[Pixel coordinate grounding data]
-.-.-
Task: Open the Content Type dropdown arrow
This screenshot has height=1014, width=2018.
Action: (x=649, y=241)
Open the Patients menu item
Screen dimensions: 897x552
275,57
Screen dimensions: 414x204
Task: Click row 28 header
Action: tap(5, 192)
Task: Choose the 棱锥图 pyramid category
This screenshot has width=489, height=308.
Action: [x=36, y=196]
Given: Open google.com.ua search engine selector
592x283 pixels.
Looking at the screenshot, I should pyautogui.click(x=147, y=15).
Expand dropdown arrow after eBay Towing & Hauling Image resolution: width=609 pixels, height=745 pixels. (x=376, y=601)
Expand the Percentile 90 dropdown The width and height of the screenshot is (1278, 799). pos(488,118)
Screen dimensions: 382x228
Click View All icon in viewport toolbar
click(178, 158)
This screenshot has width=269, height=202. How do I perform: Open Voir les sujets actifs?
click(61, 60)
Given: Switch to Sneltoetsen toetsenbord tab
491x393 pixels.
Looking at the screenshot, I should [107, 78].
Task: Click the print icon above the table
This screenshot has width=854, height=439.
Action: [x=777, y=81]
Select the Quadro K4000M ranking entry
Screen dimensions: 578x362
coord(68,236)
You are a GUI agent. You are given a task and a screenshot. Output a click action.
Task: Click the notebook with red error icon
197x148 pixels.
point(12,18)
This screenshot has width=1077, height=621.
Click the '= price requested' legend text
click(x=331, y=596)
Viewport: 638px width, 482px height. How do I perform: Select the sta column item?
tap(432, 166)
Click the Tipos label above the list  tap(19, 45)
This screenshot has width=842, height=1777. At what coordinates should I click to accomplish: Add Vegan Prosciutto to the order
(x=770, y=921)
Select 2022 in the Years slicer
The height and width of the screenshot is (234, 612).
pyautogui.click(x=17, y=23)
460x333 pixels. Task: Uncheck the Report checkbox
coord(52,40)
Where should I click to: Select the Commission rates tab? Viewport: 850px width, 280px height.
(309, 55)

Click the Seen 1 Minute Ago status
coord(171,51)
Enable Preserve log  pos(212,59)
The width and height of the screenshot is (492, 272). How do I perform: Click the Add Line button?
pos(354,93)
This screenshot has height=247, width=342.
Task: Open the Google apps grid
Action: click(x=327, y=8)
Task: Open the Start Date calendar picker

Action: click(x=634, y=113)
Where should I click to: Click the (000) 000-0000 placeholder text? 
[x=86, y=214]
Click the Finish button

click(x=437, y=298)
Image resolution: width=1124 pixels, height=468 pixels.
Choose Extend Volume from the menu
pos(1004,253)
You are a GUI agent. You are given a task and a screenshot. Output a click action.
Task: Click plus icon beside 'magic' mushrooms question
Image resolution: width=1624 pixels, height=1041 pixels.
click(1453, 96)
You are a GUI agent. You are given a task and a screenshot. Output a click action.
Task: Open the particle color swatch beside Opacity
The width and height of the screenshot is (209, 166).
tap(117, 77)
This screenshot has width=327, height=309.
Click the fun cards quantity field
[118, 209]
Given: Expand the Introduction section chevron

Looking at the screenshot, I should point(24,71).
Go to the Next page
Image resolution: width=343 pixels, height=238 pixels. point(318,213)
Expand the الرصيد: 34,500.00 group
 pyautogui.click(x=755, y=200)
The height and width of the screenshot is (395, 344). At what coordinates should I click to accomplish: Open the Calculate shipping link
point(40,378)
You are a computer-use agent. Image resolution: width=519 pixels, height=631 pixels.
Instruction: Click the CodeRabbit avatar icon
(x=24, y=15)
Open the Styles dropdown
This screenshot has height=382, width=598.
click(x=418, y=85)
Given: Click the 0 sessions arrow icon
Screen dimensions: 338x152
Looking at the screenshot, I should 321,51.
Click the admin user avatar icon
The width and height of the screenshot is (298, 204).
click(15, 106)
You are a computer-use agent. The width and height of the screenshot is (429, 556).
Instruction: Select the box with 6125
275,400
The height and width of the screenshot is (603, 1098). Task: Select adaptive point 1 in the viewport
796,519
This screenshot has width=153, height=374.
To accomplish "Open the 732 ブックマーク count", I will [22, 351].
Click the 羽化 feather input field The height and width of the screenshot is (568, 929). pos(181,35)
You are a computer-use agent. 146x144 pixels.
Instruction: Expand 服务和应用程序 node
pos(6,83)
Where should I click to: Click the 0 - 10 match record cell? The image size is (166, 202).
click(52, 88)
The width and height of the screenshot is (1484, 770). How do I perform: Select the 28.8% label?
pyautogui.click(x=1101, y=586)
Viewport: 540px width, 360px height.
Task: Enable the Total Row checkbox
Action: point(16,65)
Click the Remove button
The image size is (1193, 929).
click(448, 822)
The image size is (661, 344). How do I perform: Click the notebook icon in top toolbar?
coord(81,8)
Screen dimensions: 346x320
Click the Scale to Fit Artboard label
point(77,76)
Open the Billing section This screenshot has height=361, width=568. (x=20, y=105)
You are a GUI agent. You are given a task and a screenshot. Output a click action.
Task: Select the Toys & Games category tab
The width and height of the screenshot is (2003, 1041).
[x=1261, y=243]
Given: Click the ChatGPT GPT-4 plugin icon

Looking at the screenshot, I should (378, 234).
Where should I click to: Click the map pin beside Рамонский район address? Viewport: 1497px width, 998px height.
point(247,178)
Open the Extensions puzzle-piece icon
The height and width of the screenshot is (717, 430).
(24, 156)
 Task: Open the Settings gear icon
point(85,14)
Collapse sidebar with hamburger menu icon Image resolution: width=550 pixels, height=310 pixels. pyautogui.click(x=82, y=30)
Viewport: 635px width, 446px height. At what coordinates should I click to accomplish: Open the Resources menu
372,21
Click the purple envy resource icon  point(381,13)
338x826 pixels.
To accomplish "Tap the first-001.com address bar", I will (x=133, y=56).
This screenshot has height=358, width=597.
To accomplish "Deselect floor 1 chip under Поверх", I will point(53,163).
-.-.-
■ What to do ■
Transcribe the records in full, word for word.

■ Solution for this task ■
Task: Open the Content Type dropdown arrow
This screenshot has height=1014, width=2018.
Action: (x=649, y=241)
Open the Patients menu item
Screen dimensions: 897x552
275,57
Screen dimensions: 414x204
Task: Click row 28 header
Action: tap(5, 192)
Task: Choose the 棱锥图 pyramid category
This screenshot has width=489, height=308.
Action: [x=36, y=196]
Given: Open google.com.ua search engine selector
592x283 pixels.
Looking at the screenshot, I should pyautogui.click(x=147, y=15).
Expand dropdown arrow after eBay Towing & Hauling Image resolution: width=609 pixels, height=745 pixels. (x=376, y=601)
Expand the Percentile 90 dropdown The width and height of the screenshot is (1278, 799). pos(488,118)
Screen dimensions: 382x228
Click View All icon in viewport toolbar
click(178, 158)
This screenshot has width=269, height=202. How do I perform: Open Voir les sujets actifs?
click(61, 60)
Given: Switch to Sneltoetsen toetsenbord tab
491x393 pixels.
Looking at the screenshot, I should [107, 78].
Task: Click the print icon above the table
This screenshot has width=854, height=439.
Action: [x=777, y=81]
Select the Quadro K4000M ranking entry
Screen dimensions: 578x362
coord(68,236)
You are a GUI agent. You are given a task and a screenshot. Output a click action.
Task: Click the notebook with red error icon
197x148 pixels.
point(12,18)
This screenshot has width=1077, height=621.
Click the '= price requested' legend text
click(x=331, y=596)
Viewport: 638px width, 482px height. How do I perform: Select the sta column item?
tap(432, 166)
Click the Tipos label above the list  tap(19, 45)
This screenshot has width=842, height=1777. At what coordinates should I click to accomplish: Add Vegan Prosciutto to the order
(x=770, y=921)
Select 2022 in the Years slicer
The height and width of the screenshot is (234, 612).
pyautogui.click(x=17, y=23)
460x333 pixels. Task: Uncheck the Report checkbox
coord(52,40)
Where should I click to: Select the Commission rates tab? Viewport: 850px width, 280px height.
(309, 55)

Click the Seen 1 Minute Ago status
coord(171,51)
Enable Preserve log  pos(212,59)
The width and height of the screenshot is (492, 272). How do I perform: Click the Add Line button?
pos(354,93)
This screenshot has height=247, width=342.
Task: Open the Google apps grid
Action: click(x=327, y=8)
Task: Open the Start Date calendar picker

Action: click(x=634, y=113)
Where should I click to: Click the (000) 000-0000 placeholder text? 
[x=86, y=214]
Click the Finish button

click(x=437, y=298)
Image resolution: width=1124 pixels, height=468 pixels.
Choose Extend Volume from the menu
pos(1004,253)
You are a GUI agent. You are given a task and a screenshot. Output a click action.
Task: Click plus icon beside 'magic' mushrooms question
Image resolution: width=1624 pixels, height=1041 pixels.
click(1453, 96)
You are a GUI agent. You are given a task and a screenshot. Output a click action.
Task: Open the particle color swatch beside Opacity
The width and height of the screenshot is (209, 166).
tap(117, 77)
This screenshot has width=327, height=309.
Click the fun cards quantity field
[118, 209]
Given: Expand the Introduction section chevron

Looking at the screenshot, I should point(24,71).
Go to the Next page
Image resolution: width=343 pixels, height=238 pixels. point(318,213)
Expand the الرصيد: 34,500.00 group
 pyautogui.click(x=755, y=200)
The height and width of the screenshot is (395, 344). At what coordinates should I click to accomplish: Open the Calculate shipping link
point(40,378)
You are a computer-use agent. Image resolution: width=519 pixels, height=631 pixels.
Instruction: Click the CodeRabbit avatar icon
(x=24, y=15)
Open the Styles dropdown
This screenshot has height=382, width=598.
click(x=418, y=85)
Given: Click the 0 sessions arrow icon
Screen dimensions: 338x152
Looking at the screenshot, I should 321,51.
Click the admin user avatar icon
The width and height of the screenshot is (298, 204).
click(15, 106)
You are a computer-use agent. The width and height of the screenshot is (429, 556).
Instruction: Select the box with 6125
275,400
The height and width of the screenshot is (603, 1098). Task: Select adaptive point 1 in the viewport
796,519
This screenshot has width=153, height=374.
To accomplish "Open the 732 ブックマーク count", I will [22, 351].
Click the 羽化 feather input field The height and width of the screenshot is (568, 929). pos(181,35)
You are a computer-use agent. 146x144 pixels.
Instruction: Expand 服务和应用程序 node
pos(6,83)
Where should I click to: Click the 0 - 10 match record cell? The image size is (166, 202).
click(52, 88)
The width and height of the screenshot is (1484, 770). How do I perform: Select the 28.8% label?
pyautogui.click(x=1101, y=586)
Viewport: 540px width, 360px height.
Task: Enable the Total Row checkbox
Action: point(16,65)
Click the Remove button
The image size is (1193, 929).
click(448, 822)
The image size is (661, 344). How do I perform: Click the notebook icon in top toolbar?
coord(81,8)
Screen dimensions: 346x320
Click the Scale to Fit Artboard label
point(77,76)
Open the Billing section This screenshot has height=361, width=568. (x=20, y=105)
You are a GUI agent. You are given a task and a screenshot. Output a click action.
Task: Select the Toys & Games category tab
The width and height of the screenshot is (2003, 1041).
[x=1261, y=243]
Given: Click the ChatGPT GPT-4 plugin icon

Looking at the screenshot, I should (378, 234).
Where should I click to: Click the map pin beside Рамонский район address? Viewport: 1497px width, 998px height.
point(247,178)
Open the Extensions puzzle-piece icon
The height and width of the screenshot is (717, 430).
(24, 156)
 Task: Open the Settings gear icon
point(85,14)
Collapse sidebar with hamburger menu icon Image resolution: width=550 pixels, height=310 pixels. pyautogui.click(x=82, y=30)
Viewport: 635px width, 446px height. At what coordinates should I click to accomplish: Open the Resources menu
372,21
Click the purple envy resource icon  point(381,13)
338x826 pixels.
To accomplish "Tap the first-001.com address bar", I will (x=133, y=56).
This screenshot has height=358, width=597.
To accomplish "Deselect floor 1 chip under Поверх", I will point(53,163).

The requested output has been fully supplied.